Acetylcholine is an organic chemical that functions in the brain and body of many types of animals as a neurotransmitter—a chemical released by nerve cells to send signals to other cells. Its name derives from its chemical structure: it is an ester of acetic acid and choline. Parts in the body that use or are affected by acetylcholine are referred to as cholinergic.
Acetylcholine is the neurotransmitter used at the neuromuscular junction—in other words, it is the chemical that motor neurons of the nervous system release in order to activate muscles. This property means that drugs that affect cholinergic systems can have very dangerous effects ranging from paralysis to convulsions. Acetylcholine is also used as a neurotransmitter in the autonomic nervous system, both as an internal transmitter for the sympathetic nervous system and as the final product released by the parasympathetic nervous system.
Inside the brain acetylcholine functions as a neuromodulator—a chemical that alters the way other brain structures process information rather than a chemical used to transmit information from point to point. The brain contains a number of cholinergic areas, each with distinct functions. They play an important role in arousal, attention, and motivation.

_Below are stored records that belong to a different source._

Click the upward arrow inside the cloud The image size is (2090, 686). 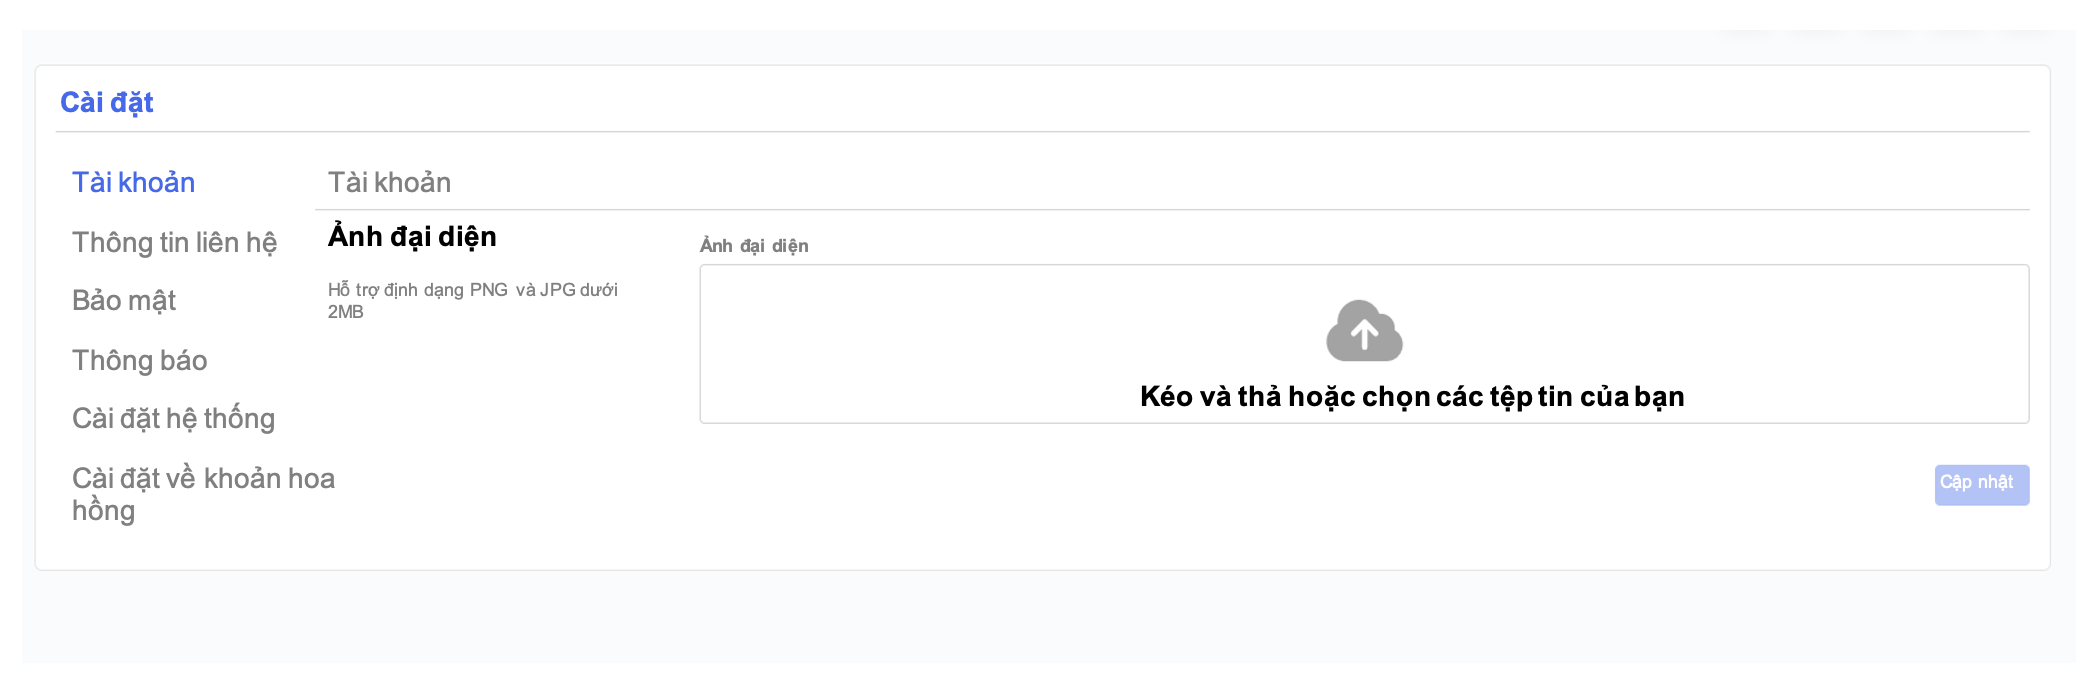[x=1364, y=334]
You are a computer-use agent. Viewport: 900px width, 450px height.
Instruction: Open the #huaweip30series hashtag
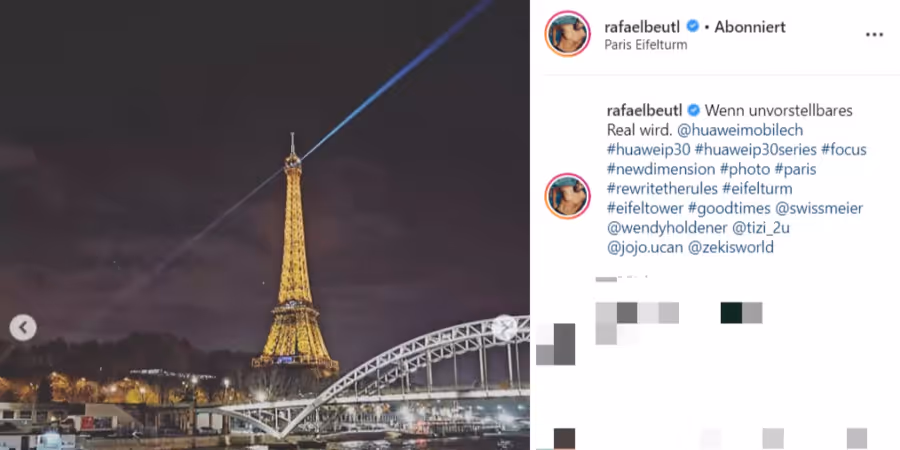coord(755,150)
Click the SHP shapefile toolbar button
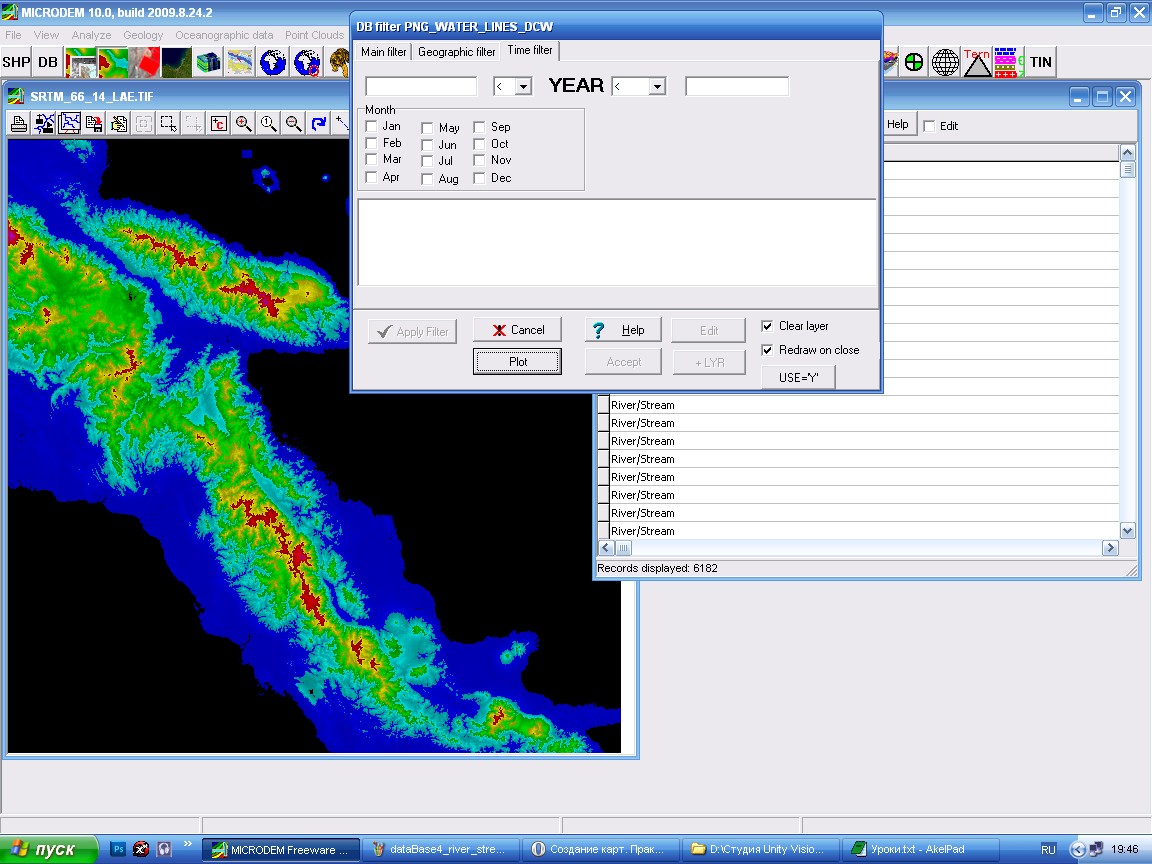 pos(16,62)
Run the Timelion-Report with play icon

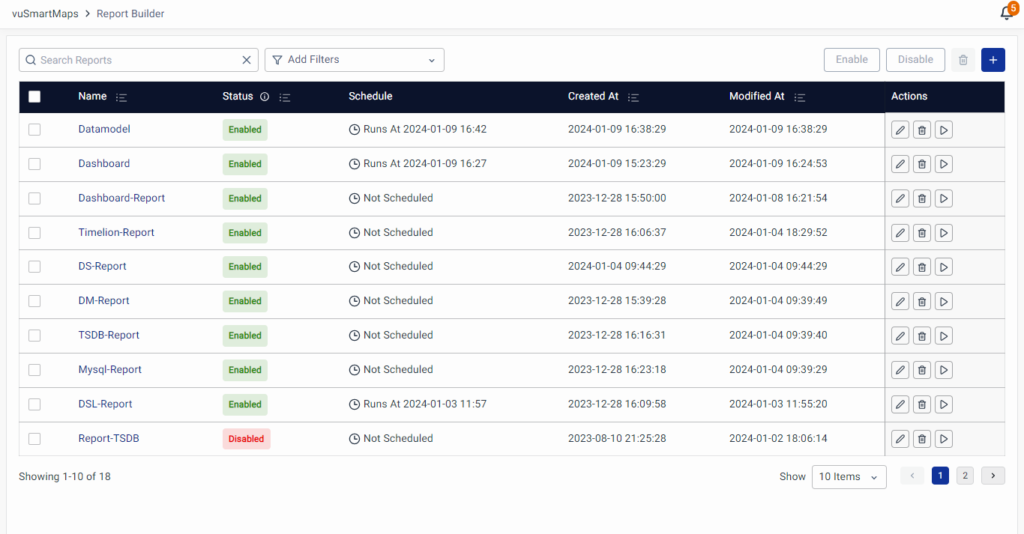click(x=944, y=233)
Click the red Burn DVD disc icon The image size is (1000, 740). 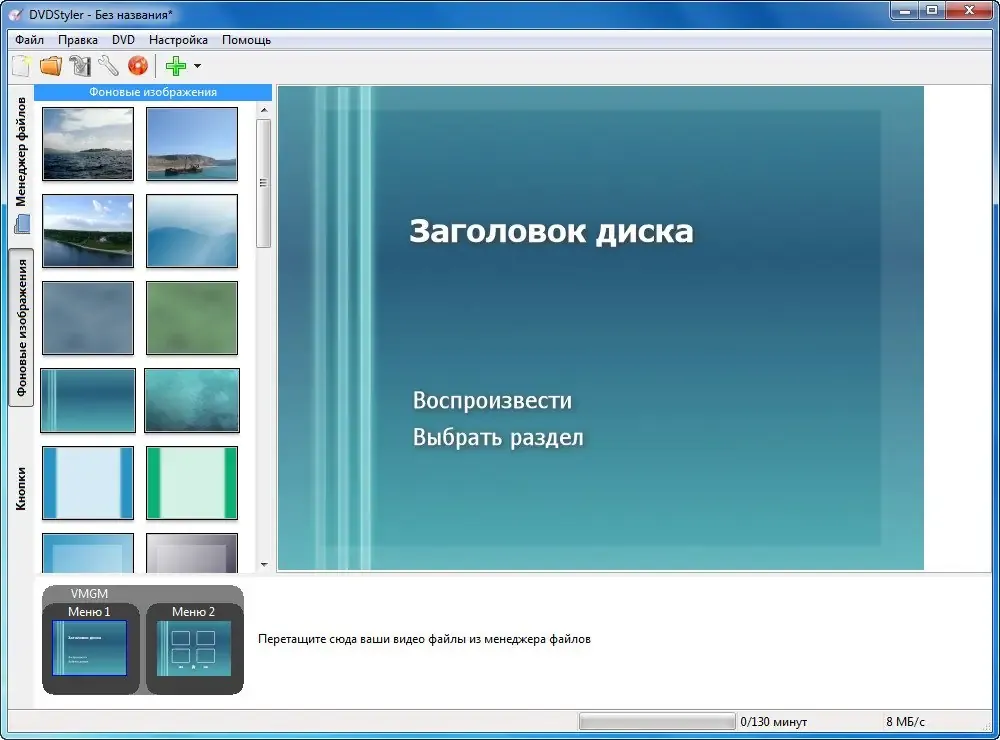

Partly because of its muscle-activating function, but also because of its functions in the autonomic nervous system and brain, a large number of important drugs exert their effects by altering cholinergic transmission. Numerous venoms and toxins produced by plants, animals, and bacteria, as well as chemical nerve agents such as Sarin, cause harm by inactivating or hyperactivating muscles via their influences on the neuromuscular junction. Drugs that act on muscarinic acetylcholine receptors, such at atropine, can be poisonous in large quantities, but in smaller doses they are commonly used to treat certain heart conditions and eye problems. Scopolamine, which acts mainly on muscarinic receptors in the brain, can cause delirium and amnesia. The addictive qualities of nicotine derive from its effects on nicotinic acetylcholine receptors in the brain.